TEXT SHOWN:
###

In a proceeding pursuant to CPLR article 75 to permanently stay arbitration of a claim for underinsured motorist benefits, John Young, Gerard Rouse, Ken Rouse, and Bernard Jones appeal from an order of the Supreme Court, Kings County (Ruchelsman, J.), dated May 24, 2006, which granted the petitioner's motion for leave to reargue, and upon reargument, in effect, granted the petition.
ORDERED that the order is affirmed, with costs.
On June 25, 2000, the appellants were involved in an automobile accident with a motor vehicle insured by the proposed additional respondent Infinity Insurance Company (hereinafter the tortfeasors' insurer). After the appellants reached a settlement with the tortfeasors' insurer and received the total sum of $50,000, representing the limits for bodily injury liability under the tortfeasors' policy, the appellants made a demand for arbitration under the endorsement for supplementary uninsured/underinsured motorist benefits (hereinafter SUM or the SUM endorsement) of a policy issued by the petitioner to nonparty Gail D. Young (hereinafter the Geico policy). The SUM endorsement of the Geico policy was written with a single policy limit for uninsured/underinsured motorist of $25,000/$50,000 for each person/each occurrence. The Geico policy limits for bodily injury liability were also in those amounts.

###

SUPPLIED DATA:
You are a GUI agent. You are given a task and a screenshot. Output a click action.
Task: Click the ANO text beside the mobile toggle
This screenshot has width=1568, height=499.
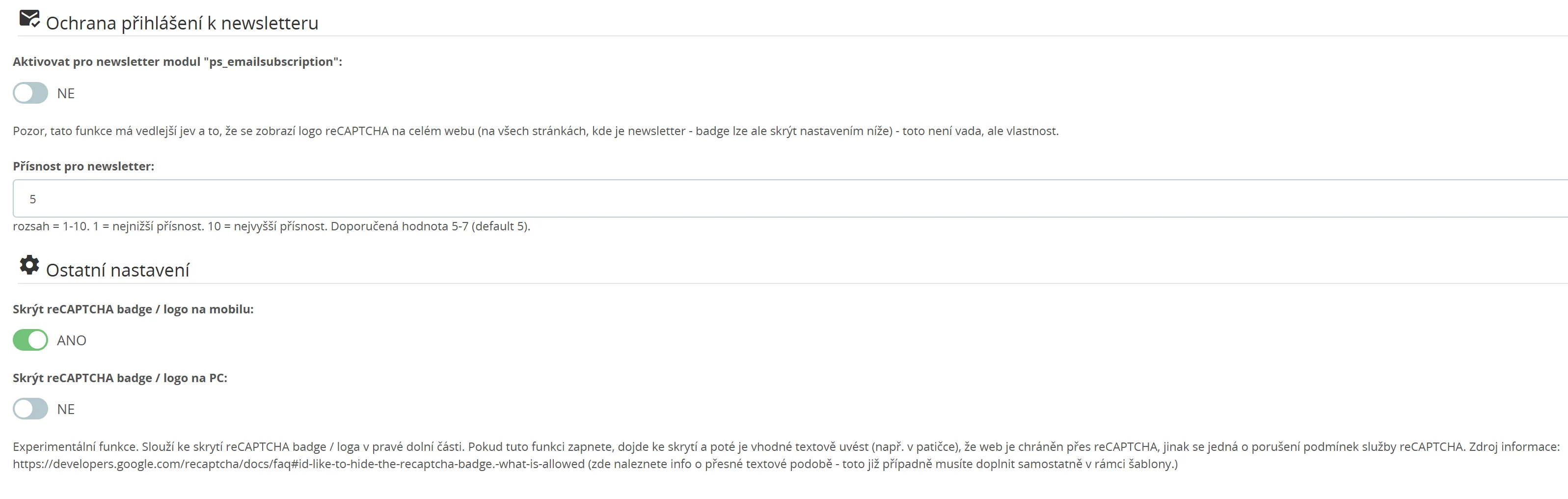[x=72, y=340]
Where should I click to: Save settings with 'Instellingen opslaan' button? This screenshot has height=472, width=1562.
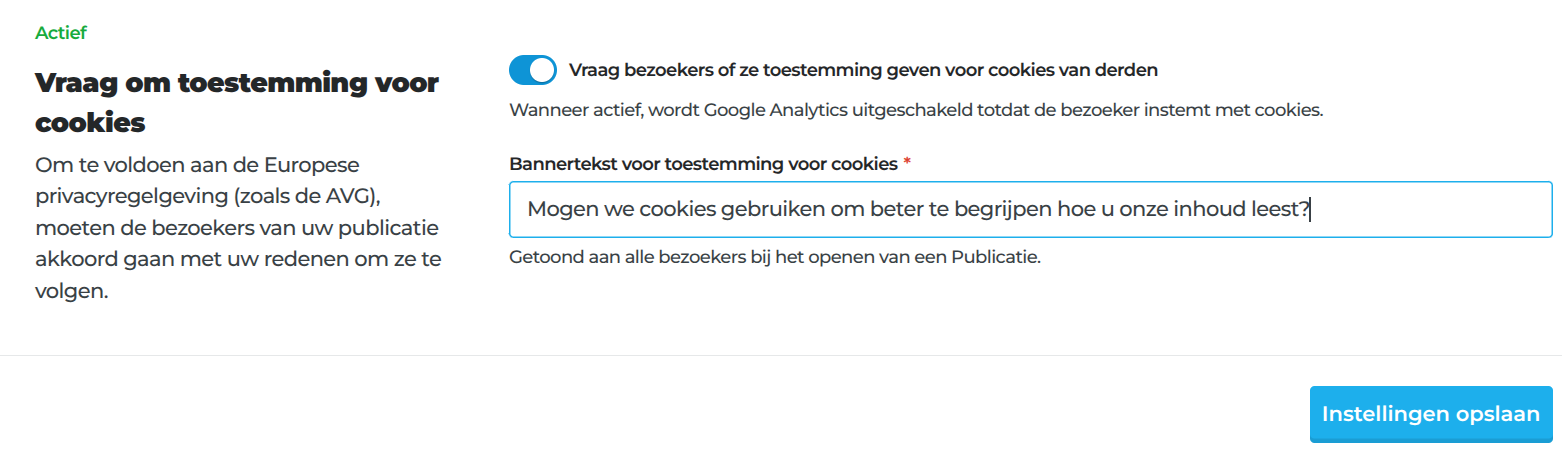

###

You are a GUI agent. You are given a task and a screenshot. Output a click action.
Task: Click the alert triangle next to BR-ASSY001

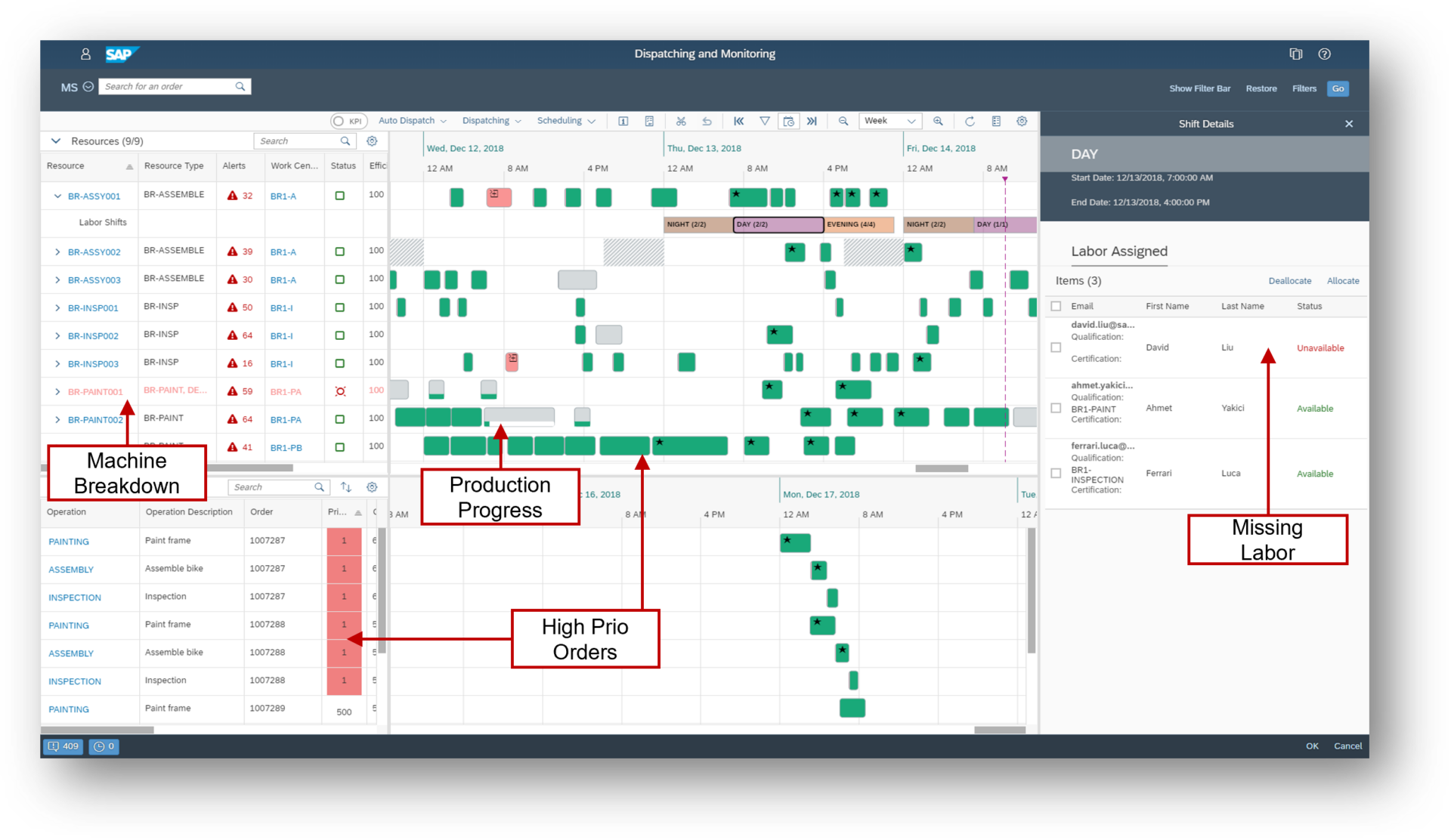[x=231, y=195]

###

TASK LIST:
- 1) Count the lines of the records that contain the string "screenshot", and give only that number.
- 2) Write what comes next in the court ruling on the underinsured motorist arbitration, picking up after its final sentence.

ANSWERS TO EACH TASK:
- 1) 4

- 2)
Contrary to the appellants' contention, the SUM endorsement of the Geico policy which incorporated the precise requirements for SUM coverage mandated by 11 NYCRR 60-2.3 including, but not limited to, the offset provision, i.e., condition number 6 of the standard form prescribed under 11 NYCRR 60-2.3(f), was not ambiguous and misleading (see Matter of Allstate Ins. Co. [Stolarz ] New Jersey Mfrs. Ins. Co., 81 N.Y.2d 219, 224, 597 N.Y.S.2d 904, 613 N.E.2d 936; Matter of State Farm Mut. Auto. Ins. Co. v. Bigler, 18 A.D.3d 878, 879, 796 N.Y.S.2d 368; Matter of Graphic Arts Mut. Ins. Co. [Dunham ], 303 A.D.2d 1038, 757 N.Y.S.2d 204). Pursuant to the offset provision, the petitioner properly offset the $50,000 received by the appellants from the tortfeasors' insurer against the SUM limits under the Geico policy, thereby precluding any recovery under the SUM endorsement (see 11 NYCRR 60-2.1[c] ). Moreover, since the tortfeasors' policy limits for bodily injury liability were identical to the Geico policy limits for bodily injury liability, the tortfeasors' vehicle was not underinsured (see Insurance Law § 3420[f][2][A]; Matter of Prudential Prop. and Cas. Co. v. Szeli, 83 N.Y.2d 681, 685, 613 N.Y.S.2d 113, 635 N.E.2d 282; Matter of Allstate Ins. Co. v. DeMorato, 262 A.D.2d 557, 694 N.Y.S.2d 67; Matter of Automobile Ins. Co. of Hartford Conn. v. Stillway, 165 A.D.2d 572, 575, 568 N.Y.S.2d 727).
The appellants' remaining contention is without merit.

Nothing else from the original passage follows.